竜挐虎擲! マリアナ決戦⑧

太平洋:パガン島沖



「機長、海軍どもは少々苦戦しているようです。発艦中、少数ですがジェットが殴り込んできたようで」


「何、ジェット? そいつは厄介極まりないな……」


 B-29電子攻撃型の機長たるテーラー少佐は、無線員の報告に少しばかり身震いした。

 Me262が何百機と配備されたドイツ本土上空と比べれば、太平洋戦線はまあ極楽のようなものだ。かつては誰もがそう嘯いていたものだが、太平洋戦線も急速に地獄と化しつつある。親友のライアン大尉の乗機が索敵中に撃墜され、彼を含む乗員の半数のみが潜水艦に救助されたと聞いた時から、特にそう思うようになっていた。

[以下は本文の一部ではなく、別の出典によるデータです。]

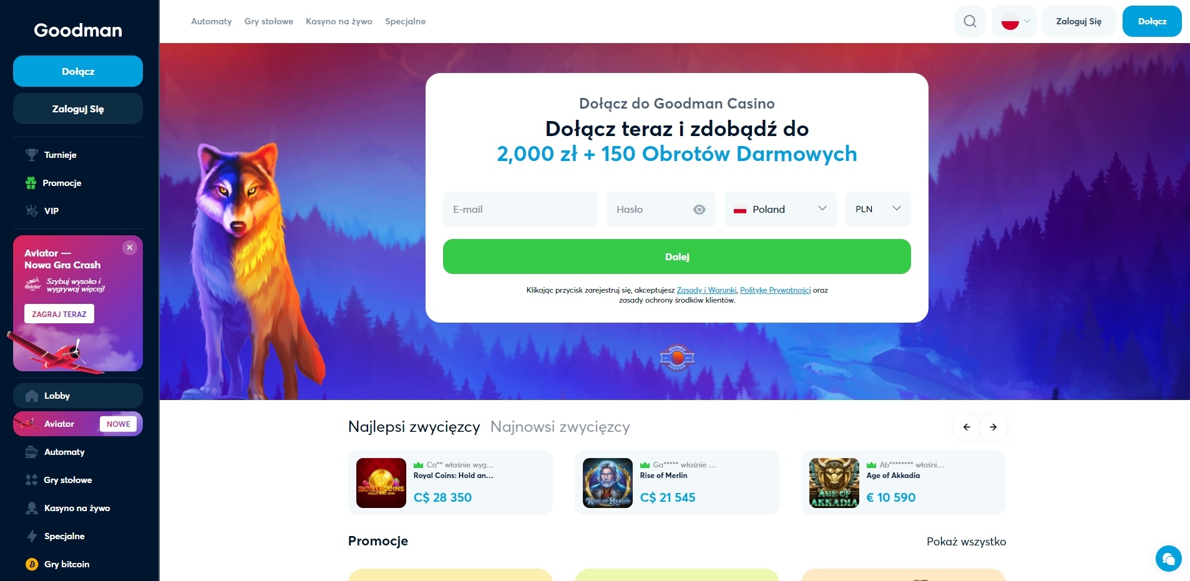Open Kasyno na żywo top menu
Image resolution: width=1190 pixels, height=581 pixels.
[339, 21]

「だが厄介な敵がいるなら、その分俺等が頑張って、海軍どもを助けてやらにゃいかん」


 テーラーは己が心の弱気を打ち消すべく、自信満々に言ってのける。


「ジャップ野郎どもはジェット艦載機を作り出したようだが、空母がいなければ運用できん。つまりは俺等が友軍機を援護していけば、悪魔みたいな敵機がいようと、何処にも帰れなくなるって寸法だ」


「はい。そのために全力を尽くします」


「ああ。それからあと十数分で敵艦隊上空だ。気を抜かず、しかし気張らずにいこう」


 テーラーは軽快な口調で言い、少しばかり配給のチョコを齧った。

 例によって美味くない。味について愚痴を零すと、電子戦担当士官のウッド大尉が軍にコネのある業者の手抜き品だから致し方ないなどと知ったような解説をし、そこから他愛もない雑談へと発展する。特に副操縦士のジャクソン中尉は、今回の任務を終えたら故郷に帰って挙式するらしいから、あれこれ冷やかしておく必要があった。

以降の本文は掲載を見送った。